Tuesday, January 12, 2021

Predicting relief time on service tickets – nuances between decision tree and time-series algorithms – a data science essay

 

Problem statement: Service requests are opened by customers who report a problem and request mitigation. The IT department is a magnet for virtually all computing, storage, and networking related tasks requested by the employees of a company. These requests are usually far more than the IT team can resolve in an easy manner. In this regard, the IT teams look for automation that can provide self-service capabilities to users and set their expectations. One approach to inform the ticket creator is the estimation of relief time on the opened request. A decision tree allows for predictions based on earlier requests such as the estimation of relief time based on past attributes for earlier requests. A time-series algorithm with an auto-regressive model is also useful in the prediction of this relief time. There are nuances between the two that this article explores.

Solution: The decision tree is both a classification and a regression tree. A function divides the rows into two datasets based on the value of a specific column. The two list of rows that are returned are such that one set matches the criteria for the split while the other does not. When the attribute to be chosen is clear, this works well.

To see how good an attribute is, the entropy of the whole group is calculated.  Then the group is divided by the possible values of each attribute and the entropy of the two new groups are calculated. The determination of which attribute is best to divide on, the information gain is calculated which is the difference between the current entropy and the weighted-average entropy of the two new groups. The algorithm calculates the information gain for every attribute and chooses the one with the highest information gain.

Each set is subdivided only if the recursion of the above step can proceed. The recursion is terminated if a solid conclusion has been reached which is a way of saying that the information gain from splitting a node is no more than zero. The branches keep dividing, creating a tree by calculating the best attribute for each new node. If a threshold for entropy is set, the decision tree is ‘pruned’. 


Monday, January 11, 2021

The role of linear regression continued..
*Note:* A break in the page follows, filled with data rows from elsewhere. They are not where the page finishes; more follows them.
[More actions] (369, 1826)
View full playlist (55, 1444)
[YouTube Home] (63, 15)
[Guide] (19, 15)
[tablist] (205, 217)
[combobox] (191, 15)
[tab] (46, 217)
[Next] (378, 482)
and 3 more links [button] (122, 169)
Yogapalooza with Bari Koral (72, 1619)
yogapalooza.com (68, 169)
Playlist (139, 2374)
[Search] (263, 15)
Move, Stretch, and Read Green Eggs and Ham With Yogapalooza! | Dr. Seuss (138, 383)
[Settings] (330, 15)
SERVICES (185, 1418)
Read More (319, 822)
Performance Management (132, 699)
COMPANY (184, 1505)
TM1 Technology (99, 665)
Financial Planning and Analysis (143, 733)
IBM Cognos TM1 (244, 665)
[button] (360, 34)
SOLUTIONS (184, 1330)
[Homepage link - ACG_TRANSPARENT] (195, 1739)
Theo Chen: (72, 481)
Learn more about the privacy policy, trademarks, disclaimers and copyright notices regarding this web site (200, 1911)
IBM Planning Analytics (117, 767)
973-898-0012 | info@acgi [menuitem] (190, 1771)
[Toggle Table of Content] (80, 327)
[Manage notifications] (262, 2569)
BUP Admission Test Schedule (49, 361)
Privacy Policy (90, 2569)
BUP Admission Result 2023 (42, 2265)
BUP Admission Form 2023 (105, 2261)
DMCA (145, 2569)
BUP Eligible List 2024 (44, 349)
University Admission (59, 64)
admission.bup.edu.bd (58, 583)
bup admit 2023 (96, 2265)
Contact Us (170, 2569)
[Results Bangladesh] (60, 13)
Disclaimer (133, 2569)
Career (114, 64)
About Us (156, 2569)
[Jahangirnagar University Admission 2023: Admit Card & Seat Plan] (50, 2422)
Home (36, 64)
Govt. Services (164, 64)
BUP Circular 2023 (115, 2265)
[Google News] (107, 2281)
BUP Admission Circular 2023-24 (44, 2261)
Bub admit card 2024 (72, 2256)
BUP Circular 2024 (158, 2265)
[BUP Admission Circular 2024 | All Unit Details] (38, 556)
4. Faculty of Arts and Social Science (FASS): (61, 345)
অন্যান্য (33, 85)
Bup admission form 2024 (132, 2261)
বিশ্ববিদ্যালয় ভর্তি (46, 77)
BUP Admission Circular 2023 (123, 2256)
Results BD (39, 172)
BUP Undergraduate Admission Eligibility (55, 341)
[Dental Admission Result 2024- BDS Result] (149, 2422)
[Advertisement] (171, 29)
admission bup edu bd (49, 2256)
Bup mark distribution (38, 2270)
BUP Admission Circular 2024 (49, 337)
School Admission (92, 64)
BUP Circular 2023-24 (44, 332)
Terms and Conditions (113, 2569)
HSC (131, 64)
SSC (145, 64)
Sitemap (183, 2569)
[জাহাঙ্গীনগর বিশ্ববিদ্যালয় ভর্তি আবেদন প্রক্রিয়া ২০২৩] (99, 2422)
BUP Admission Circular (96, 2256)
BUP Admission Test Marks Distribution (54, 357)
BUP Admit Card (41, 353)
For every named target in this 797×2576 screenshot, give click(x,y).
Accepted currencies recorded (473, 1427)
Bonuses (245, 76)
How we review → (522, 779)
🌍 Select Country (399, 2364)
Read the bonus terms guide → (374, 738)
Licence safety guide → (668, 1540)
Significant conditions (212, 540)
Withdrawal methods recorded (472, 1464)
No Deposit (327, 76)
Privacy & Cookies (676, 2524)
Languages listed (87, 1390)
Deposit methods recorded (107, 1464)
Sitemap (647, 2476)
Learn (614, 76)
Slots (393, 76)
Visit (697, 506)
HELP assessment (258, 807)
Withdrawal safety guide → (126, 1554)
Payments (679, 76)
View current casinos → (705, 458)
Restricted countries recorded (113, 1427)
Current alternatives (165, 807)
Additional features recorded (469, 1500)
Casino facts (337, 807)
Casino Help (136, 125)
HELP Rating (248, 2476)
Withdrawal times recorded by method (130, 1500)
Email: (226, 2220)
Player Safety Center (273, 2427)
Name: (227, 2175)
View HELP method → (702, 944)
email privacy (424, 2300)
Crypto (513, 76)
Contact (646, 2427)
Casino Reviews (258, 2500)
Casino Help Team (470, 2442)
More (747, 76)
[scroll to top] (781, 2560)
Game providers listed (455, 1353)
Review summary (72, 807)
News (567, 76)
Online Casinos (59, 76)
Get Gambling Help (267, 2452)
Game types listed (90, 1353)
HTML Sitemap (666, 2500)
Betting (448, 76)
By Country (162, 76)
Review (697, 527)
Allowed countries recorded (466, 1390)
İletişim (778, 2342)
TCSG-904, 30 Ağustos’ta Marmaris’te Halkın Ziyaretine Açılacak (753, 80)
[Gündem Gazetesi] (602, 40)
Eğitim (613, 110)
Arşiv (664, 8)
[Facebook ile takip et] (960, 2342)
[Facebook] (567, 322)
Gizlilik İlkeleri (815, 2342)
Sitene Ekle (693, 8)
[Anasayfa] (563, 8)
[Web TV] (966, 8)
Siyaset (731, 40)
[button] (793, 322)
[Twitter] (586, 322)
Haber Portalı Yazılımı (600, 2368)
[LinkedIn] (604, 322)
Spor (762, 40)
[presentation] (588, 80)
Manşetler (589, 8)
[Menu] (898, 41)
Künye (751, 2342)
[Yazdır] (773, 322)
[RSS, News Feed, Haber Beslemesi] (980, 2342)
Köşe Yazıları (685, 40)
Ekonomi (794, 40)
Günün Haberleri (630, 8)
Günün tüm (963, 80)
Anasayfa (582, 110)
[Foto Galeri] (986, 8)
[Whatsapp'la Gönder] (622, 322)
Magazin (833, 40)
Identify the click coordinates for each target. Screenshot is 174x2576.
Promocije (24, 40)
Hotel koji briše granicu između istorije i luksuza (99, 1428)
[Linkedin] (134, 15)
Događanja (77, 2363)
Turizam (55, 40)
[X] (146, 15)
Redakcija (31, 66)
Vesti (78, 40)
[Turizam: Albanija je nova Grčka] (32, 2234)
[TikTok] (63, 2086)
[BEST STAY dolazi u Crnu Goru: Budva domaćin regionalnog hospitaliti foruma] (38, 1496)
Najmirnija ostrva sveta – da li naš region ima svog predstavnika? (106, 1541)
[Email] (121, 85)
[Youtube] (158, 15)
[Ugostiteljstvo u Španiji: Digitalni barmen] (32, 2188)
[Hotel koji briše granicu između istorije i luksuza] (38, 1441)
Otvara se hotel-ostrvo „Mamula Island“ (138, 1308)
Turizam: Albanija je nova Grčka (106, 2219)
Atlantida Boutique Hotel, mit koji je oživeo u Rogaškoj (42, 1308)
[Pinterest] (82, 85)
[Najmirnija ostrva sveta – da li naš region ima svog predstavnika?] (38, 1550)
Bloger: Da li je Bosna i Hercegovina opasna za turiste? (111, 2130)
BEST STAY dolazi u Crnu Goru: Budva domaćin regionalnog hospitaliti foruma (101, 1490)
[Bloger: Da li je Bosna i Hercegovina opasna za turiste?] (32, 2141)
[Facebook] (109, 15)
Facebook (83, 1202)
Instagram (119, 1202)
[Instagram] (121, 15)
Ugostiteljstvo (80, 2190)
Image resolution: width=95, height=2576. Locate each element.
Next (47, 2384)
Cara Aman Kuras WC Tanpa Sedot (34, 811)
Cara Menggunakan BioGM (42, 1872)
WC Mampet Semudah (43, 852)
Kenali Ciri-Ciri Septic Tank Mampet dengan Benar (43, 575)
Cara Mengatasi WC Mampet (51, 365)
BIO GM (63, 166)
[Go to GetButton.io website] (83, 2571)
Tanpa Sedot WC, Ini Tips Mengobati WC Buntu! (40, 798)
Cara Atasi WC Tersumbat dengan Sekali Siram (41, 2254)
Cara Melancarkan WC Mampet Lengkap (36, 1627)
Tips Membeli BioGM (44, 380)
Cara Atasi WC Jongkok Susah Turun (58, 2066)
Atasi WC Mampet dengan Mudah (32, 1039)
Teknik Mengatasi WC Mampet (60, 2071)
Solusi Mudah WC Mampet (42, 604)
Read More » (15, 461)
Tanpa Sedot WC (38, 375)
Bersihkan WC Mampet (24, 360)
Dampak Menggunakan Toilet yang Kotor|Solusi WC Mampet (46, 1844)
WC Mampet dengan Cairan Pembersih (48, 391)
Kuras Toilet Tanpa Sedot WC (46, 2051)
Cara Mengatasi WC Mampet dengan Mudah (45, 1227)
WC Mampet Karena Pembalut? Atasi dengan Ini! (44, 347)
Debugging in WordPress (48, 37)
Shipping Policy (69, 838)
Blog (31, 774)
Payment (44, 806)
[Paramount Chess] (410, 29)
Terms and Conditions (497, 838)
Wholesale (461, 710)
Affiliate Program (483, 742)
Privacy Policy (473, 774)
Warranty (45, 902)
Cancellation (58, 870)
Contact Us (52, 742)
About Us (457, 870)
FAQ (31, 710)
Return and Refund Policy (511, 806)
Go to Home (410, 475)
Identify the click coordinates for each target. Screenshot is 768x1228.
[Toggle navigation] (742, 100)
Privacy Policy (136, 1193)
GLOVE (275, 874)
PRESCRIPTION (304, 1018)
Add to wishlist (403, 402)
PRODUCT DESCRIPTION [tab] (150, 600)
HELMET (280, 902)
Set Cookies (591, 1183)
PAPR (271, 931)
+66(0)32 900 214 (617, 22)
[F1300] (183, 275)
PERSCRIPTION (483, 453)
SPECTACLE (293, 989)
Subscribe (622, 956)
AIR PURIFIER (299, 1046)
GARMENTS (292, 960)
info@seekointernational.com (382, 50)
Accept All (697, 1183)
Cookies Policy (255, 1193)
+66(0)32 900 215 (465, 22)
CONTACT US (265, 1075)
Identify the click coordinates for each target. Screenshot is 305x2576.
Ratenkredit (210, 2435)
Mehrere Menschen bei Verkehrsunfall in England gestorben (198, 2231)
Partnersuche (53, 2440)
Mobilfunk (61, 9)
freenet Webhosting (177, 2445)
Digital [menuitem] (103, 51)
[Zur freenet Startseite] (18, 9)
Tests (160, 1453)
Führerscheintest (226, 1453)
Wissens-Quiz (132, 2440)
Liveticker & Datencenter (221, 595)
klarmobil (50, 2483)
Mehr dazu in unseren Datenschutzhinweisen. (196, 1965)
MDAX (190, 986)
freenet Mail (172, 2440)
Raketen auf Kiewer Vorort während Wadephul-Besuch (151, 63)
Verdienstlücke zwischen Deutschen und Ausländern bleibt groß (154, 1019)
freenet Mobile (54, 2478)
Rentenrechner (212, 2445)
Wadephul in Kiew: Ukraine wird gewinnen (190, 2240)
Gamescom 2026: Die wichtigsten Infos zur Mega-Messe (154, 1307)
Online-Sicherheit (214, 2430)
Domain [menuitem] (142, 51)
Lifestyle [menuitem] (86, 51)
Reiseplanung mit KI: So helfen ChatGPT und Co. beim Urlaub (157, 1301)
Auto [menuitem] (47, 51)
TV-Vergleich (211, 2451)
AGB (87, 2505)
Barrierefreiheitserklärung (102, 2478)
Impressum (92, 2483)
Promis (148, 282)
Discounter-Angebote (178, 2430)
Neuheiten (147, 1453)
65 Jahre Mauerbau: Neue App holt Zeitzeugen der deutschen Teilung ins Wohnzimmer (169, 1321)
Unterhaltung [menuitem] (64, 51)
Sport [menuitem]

 Service Requests have many   attributes in addition to category. These attributes include joins with other tables that describe the affected product, its version, the number of customers impacted and the likes of this place. When the service requests are filtered by one or more of these attributes, they tend to form requests that display scatter plots suitable for linear regression. It is very helpful to use these linear regressions to predict the next data point especially given that the data points are progressing along the timeline.  

The prediction parameter need not restrict itself to relief time. It can be used for any parameter that affects the next service request. These include cost, duration, knowledge base, or any suitable attribute which can give an indication to the customer up front. The opening of a service request is an indication of a concern for the customer and any information provided to the customer that alleviates such concerns with the help of setting expectations or providing self-service hints will be tremendously appreciated. For example, if the customer knows an estimate for the relief time of the incident based on the linear regression of the past service requests of this nature, then the customer can wait to poll the resolver. If the duration for a specific step of the relief is indicated, then the customer may even willingly wait longer. 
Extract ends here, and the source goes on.